Websites that allow users to log in through their social media accounts are endangering the accounts of their users, according to a security division at IBM.
A bug found in "social login" providers such as LinkedIn, Amazon and MYDIGIPASS can be combined with a design issue on reliant websites to allow hackers to hijack user accounts.
Or Peles, security researcher at IBM X-Force, said: "A specific instance of this attack allowed an attacker to intrude into a Slashdot.org user account by using the ‘Sign In With LinkedIn’ service."
"Once logged in, the attacker has complete access to the victim’s account. For example, the attacker could access the victim’s private information and impersonate him or her by posting spam messages."

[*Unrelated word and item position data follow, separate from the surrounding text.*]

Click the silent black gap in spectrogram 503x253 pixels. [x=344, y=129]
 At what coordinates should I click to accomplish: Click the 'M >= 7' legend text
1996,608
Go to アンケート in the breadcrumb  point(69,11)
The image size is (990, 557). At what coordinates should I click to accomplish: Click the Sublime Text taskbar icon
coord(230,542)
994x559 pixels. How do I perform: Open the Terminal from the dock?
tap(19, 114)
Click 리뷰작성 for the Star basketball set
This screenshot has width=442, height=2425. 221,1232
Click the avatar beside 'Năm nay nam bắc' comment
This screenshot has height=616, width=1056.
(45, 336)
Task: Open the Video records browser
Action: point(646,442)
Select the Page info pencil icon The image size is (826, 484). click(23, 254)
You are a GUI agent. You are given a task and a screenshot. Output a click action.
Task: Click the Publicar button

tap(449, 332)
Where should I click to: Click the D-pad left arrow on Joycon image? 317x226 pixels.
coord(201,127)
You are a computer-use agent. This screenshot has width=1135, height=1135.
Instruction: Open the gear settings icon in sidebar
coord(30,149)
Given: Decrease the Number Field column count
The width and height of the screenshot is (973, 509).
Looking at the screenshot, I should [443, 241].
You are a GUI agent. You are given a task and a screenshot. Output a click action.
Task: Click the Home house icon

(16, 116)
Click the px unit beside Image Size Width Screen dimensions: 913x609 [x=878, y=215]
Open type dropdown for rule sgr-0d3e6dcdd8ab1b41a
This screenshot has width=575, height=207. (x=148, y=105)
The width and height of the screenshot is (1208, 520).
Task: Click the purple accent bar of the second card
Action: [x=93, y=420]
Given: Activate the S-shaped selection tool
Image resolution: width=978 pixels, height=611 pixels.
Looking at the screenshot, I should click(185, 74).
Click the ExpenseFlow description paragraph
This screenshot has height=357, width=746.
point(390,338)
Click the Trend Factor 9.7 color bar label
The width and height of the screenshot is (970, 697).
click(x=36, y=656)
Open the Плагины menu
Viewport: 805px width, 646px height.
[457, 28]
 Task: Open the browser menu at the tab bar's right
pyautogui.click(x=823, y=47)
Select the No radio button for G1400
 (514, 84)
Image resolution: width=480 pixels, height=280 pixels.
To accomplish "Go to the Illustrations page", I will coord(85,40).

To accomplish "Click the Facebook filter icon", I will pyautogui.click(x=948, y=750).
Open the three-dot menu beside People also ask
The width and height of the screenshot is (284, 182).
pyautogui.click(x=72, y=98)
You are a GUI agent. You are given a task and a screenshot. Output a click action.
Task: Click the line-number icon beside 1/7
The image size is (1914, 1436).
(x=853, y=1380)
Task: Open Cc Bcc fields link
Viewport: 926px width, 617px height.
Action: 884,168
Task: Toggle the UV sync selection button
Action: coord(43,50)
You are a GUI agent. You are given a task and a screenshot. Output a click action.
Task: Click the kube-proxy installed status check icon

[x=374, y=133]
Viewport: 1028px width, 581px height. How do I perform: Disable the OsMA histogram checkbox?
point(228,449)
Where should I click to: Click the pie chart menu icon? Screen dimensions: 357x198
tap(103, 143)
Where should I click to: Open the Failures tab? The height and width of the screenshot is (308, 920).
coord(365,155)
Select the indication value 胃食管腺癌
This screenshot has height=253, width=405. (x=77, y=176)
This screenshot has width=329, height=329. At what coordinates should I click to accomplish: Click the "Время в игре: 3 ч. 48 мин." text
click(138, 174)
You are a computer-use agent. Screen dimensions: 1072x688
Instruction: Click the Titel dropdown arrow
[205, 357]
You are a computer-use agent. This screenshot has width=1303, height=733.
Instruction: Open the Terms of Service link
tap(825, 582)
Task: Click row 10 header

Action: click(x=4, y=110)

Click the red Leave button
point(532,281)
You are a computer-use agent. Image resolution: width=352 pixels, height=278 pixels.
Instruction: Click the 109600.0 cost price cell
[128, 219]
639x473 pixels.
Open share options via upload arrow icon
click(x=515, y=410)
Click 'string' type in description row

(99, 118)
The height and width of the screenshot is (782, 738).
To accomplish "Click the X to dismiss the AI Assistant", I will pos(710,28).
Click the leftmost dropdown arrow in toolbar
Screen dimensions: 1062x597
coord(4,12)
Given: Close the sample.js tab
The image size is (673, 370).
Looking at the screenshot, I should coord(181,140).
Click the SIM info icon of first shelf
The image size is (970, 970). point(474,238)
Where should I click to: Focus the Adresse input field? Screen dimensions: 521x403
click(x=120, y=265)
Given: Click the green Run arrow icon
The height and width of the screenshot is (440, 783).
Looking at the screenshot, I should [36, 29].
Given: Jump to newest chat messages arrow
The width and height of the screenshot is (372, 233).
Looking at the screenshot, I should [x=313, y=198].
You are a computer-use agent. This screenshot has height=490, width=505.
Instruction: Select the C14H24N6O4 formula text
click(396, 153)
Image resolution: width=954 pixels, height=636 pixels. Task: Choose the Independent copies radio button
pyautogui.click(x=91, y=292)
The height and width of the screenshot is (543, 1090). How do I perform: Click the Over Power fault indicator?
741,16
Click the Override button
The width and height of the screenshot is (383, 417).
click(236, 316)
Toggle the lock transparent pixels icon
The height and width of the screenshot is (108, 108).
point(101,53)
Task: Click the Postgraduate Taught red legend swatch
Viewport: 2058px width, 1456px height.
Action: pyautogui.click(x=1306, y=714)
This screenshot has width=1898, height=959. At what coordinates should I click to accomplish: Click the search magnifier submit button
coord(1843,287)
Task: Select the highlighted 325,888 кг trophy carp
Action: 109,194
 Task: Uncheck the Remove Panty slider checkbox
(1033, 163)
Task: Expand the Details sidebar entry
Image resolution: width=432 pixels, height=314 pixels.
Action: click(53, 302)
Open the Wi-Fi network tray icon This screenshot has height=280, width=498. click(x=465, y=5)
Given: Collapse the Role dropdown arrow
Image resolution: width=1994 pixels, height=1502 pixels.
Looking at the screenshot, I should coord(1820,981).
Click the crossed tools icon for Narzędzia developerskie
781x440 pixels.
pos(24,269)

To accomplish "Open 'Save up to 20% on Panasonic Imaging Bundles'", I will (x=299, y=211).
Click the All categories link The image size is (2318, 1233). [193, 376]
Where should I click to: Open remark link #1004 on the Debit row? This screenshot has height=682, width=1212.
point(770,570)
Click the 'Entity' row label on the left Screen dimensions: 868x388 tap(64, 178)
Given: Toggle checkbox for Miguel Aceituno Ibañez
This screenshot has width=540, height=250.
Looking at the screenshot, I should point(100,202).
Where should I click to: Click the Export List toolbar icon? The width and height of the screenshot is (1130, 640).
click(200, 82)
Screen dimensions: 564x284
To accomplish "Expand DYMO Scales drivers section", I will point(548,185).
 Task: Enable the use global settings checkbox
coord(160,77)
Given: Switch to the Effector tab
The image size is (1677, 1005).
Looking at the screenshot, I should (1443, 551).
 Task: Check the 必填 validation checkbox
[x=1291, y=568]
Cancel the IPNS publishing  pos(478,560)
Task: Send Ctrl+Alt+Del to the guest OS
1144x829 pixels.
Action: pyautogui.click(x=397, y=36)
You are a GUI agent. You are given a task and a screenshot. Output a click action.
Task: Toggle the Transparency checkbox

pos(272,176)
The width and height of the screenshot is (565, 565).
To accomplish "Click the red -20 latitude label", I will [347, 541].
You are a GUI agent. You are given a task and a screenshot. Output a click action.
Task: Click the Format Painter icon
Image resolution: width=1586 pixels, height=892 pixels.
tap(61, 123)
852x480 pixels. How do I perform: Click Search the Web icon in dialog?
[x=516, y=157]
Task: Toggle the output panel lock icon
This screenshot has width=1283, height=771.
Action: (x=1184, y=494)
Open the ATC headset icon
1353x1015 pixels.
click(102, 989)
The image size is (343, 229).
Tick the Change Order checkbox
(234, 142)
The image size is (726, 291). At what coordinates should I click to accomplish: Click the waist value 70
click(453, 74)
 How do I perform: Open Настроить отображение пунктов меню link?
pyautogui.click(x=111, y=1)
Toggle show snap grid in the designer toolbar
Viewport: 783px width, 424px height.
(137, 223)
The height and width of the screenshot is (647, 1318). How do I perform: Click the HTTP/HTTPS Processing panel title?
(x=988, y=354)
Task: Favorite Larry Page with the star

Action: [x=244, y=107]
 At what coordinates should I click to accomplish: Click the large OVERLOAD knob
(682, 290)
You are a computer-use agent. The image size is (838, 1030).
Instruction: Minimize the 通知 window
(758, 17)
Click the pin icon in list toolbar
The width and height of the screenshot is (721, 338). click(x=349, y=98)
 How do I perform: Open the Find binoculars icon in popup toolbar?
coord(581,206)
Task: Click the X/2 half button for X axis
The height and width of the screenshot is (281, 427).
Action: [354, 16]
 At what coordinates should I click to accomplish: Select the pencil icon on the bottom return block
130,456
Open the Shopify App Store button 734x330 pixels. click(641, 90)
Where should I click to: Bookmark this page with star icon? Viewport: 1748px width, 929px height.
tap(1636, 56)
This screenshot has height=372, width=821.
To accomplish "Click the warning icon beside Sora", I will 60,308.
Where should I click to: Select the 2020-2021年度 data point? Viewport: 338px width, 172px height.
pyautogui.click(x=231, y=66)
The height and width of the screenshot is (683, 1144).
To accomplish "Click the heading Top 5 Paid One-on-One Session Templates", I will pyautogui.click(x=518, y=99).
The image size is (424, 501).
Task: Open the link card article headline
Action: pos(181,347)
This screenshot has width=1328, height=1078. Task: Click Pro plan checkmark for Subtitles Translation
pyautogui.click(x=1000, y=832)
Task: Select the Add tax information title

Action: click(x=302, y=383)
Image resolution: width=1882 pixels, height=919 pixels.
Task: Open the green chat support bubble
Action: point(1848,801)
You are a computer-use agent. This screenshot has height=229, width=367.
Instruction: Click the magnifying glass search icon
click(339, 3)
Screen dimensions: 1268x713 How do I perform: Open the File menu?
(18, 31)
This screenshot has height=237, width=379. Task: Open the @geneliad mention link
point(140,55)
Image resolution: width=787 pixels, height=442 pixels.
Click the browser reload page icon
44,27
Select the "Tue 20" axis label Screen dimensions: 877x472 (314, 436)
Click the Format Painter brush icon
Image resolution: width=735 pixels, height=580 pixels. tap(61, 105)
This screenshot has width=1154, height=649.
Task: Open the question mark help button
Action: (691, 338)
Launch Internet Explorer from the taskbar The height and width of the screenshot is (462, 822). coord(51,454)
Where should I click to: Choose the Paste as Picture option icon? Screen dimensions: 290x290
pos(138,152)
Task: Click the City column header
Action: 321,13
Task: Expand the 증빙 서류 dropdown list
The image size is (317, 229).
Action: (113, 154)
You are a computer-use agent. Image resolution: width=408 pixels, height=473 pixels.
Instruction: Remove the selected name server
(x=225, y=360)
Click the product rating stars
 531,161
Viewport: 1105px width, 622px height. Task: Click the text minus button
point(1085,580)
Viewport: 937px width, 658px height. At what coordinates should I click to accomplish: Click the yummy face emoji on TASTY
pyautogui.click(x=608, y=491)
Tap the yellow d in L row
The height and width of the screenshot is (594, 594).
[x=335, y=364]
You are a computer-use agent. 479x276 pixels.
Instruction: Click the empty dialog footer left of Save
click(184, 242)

To enact the hack, named SpoofedMe by IBM, the cybercriminal must register a fake account on one of the social media platforms using a victim’s email address and then log into the reliant website using social login.
The website then matches the email address of the victim to the one used by the hacker on a social media platform, without asking for verification that the hacker is the legitimate user of the email address.
Peles said that all three identity providers named above had responded to the issue by including provisions for email verification, among other measures.
"While fixing the identity provider vulnerability would be enough for this attack to be blocked it is important for websites that are vulnerable to fix the website design problem because it may expose their users to similar attacks," he added.
He also noted that the hack would not work if the email address of the victim was already in use at all the relevant identity providers.